PASSAGE:

┏━━

Opinion
NOT TO BE PUBLISHED
Appeal from orders of the Superior Court of Orange County No. DP016912, Salvador Sarmiento, Judge.
Robert McLaughlin, under appointment by the Court of Appeal, for Defendant and Appellant.
Benjamin P. de Mayo, County Counsel, Karen L. Christensen and Debbie Torrez, Deputy County Counsel, for Plaintiff and Respondent.
Deborah A. Kwast, Public Defender, Frank Ospino, Assistant Public Defender, Robert Mueller and Paul DeQuattro, Deputy Public Defenders, for Defendant and Respondent D.M.
Brent Riggs, under appointment by the Court of Appeal, for the Minor.
OPINION
MOORE, J.
The father appeals the court’s disposition orders, arguing that the court abused its discretion by placing the child in foster care near the mother in California rather than with relatives in Michigan. Given the facts, we find no abuse of discretion. The father also argues that an order preventing further visitation in Michigan until certain requirements are met is vague and not supported by substantial evidence. We find that no objection to this order was raised in the trial court, and it should be resolved there by an appropriate motion before seeking appellate review.

┗━━

GOAL OF THE EXERCISE:
Pick up the court opinion on the child's placement at its last sentence and carry it forward. The listing that follows was drawn from a separate source.

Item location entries
┏━━

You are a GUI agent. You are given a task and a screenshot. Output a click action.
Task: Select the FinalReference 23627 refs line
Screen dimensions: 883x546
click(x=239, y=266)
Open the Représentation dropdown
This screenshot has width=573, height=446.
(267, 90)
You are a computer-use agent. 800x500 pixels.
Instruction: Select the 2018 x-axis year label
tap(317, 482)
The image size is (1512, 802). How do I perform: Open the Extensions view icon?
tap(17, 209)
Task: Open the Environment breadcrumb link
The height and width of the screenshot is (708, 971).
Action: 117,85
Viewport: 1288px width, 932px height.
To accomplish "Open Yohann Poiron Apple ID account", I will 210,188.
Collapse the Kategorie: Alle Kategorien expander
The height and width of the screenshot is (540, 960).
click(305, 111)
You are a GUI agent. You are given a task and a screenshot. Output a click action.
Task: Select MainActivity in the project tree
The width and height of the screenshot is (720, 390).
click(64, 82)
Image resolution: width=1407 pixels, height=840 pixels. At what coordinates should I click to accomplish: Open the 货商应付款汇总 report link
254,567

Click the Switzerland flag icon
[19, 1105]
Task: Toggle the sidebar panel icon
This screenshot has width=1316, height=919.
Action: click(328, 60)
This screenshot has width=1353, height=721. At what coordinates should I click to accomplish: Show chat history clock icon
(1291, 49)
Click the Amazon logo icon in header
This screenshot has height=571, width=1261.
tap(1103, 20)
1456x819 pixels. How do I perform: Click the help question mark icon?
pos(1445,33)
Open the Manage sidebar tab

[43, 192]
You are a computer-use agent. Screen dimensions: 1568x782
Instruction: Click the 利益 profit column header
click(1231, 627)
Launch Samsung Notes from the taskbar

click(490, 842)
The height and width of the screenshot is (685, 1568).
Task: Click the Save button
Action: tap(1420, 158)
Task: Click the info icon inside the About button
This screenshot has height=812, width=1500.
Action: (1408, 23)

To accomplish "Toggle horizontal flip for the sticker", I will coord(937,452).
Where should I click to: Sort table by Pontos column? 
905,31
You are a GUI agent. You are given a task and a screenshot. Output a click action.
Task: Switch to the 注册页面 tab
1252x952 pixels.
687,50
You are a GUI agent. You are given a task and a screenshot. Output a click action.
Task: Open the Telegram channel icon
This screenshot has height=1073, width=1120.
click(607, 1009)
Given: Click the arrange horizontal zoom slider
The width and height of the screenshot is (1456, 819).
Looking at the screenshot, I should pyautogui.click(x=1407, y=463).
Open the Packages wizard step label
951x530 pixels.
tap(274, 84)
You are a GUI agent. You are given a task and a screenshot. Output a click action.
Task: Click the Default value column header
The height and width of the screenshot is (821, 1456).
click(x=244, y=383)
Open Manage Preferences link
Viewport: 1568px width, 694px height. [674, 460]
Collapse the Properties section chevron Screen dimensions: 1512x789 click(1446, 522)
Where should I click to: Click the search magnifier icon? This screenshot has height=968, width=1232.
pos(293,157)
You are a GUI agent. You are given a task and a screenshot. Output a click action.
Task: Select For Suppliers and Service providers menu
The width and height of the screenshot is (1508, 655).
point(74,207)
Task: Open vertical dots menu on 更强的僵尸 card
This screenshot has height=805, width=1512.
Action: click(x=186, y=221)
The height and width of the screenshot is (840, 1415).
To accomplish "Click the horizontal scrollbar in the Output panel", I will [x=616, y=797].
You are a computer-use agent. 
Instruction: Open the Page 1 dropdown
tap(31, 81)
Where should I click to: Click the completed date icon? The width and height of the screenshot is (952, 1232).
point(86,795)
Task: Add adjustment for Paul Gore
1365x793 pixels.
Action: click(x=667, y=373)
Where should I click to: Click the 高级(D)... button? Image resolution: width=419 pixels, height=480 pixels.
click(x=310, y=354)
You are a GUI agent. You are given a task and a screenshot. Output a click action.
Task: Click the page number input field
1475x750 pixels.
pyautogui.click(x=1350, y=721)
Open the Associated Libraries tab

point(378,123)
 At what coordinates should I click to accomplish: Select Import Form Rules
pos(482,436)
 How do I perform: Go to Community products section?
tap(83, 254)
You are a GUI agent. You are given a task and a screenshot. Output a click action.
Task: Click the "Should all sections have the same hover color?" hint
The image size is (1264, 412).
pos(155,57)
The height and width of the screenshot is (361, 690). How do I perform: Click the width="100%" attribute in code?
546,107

┗━━

OUTPUT OF THE TASK:
I FACTS
In March 2008, D.M. (the mother) moved from Michigan to California with her four-year-old daughter, Emma. Both sets of Emma’s grandparents and James C. (the father) remained in Michigan. The parents were not married, and prior to the mother’s move from Michigan, had not lived together for a year. The father had an arrest record which included driving under the influence and domestic violence. He did not pay child support.
In April, the Orange County Social Services Agency (SSA) detained Emma due to allegations of neglect, caretaker absence, child endangerment, and filed a petition pursuant to Welfare and Institutions Code section 300, subdivision (b). The juvenile court detained Emma and ordered an expedited ICPC (Interstate Compact for the Placement of Children) report for Emma’s paternal and maternal grandparents. The father was permitted visitation.
Subsequent statutory references are to the Welfare and Institutions Code.
In May, Emma was placed with a foster family. The mother was arrested on May 24 for driving under the influence of alcohol. SSA’s jurisdiction/disposition report recommended that the court sustain the petition and order reunification services for both parents, with placement consideration for relatives. Emma’s maternal and paternal grandparents had been approved for placement, but the mother expressed her desire to remain in California and did not want Emma returned to Michigan.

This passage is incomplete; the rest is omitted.